Exercise directions
Filter the entries, keeping every line with the string "height".

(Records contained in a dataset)
□ □ □ □ □ □ □
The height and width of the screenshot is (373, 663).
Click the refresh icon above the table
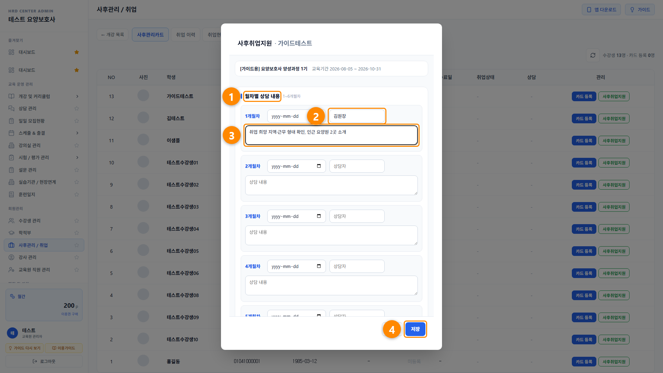click(593, 55)
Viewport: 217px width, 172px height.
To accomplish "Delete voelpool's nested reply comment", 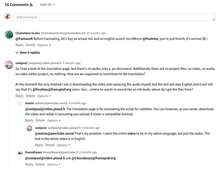I will tap(50, 145).
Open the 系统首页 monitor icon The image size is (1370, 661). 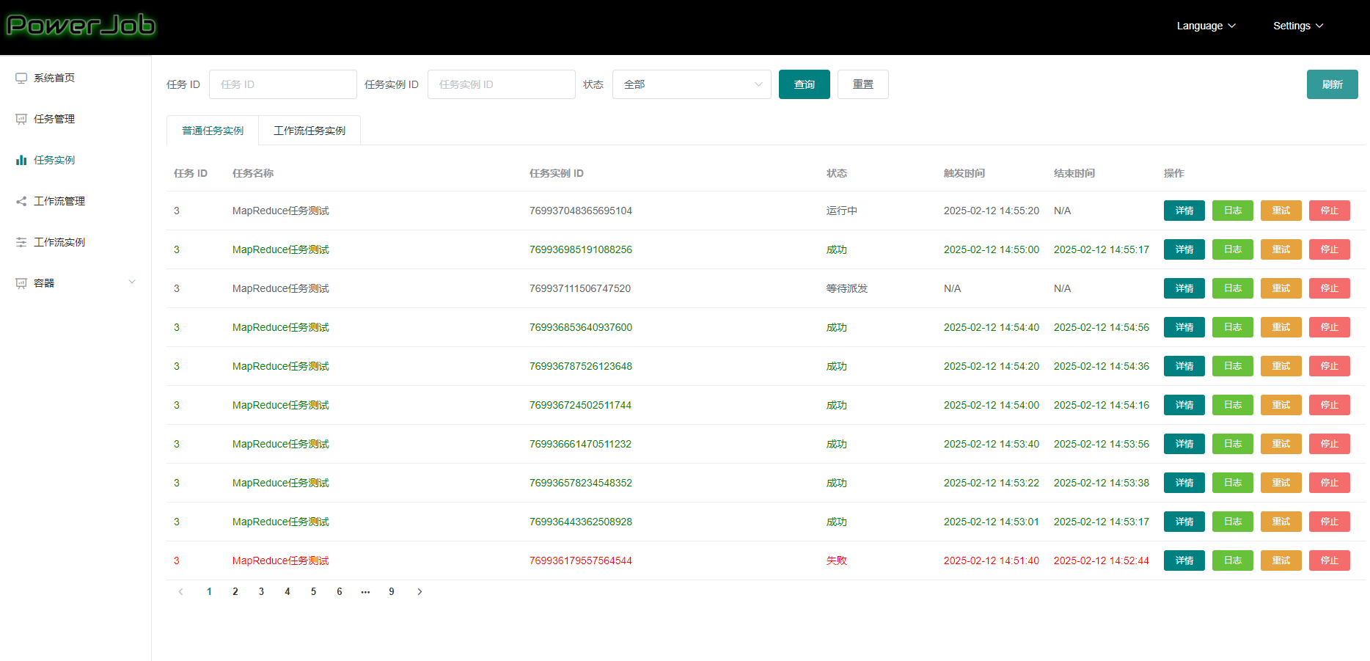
□ □ □ □ □ □ □
Response to this task
The height and width of the screenshot is (373, 663).
Viewport: 217px width, 172px height.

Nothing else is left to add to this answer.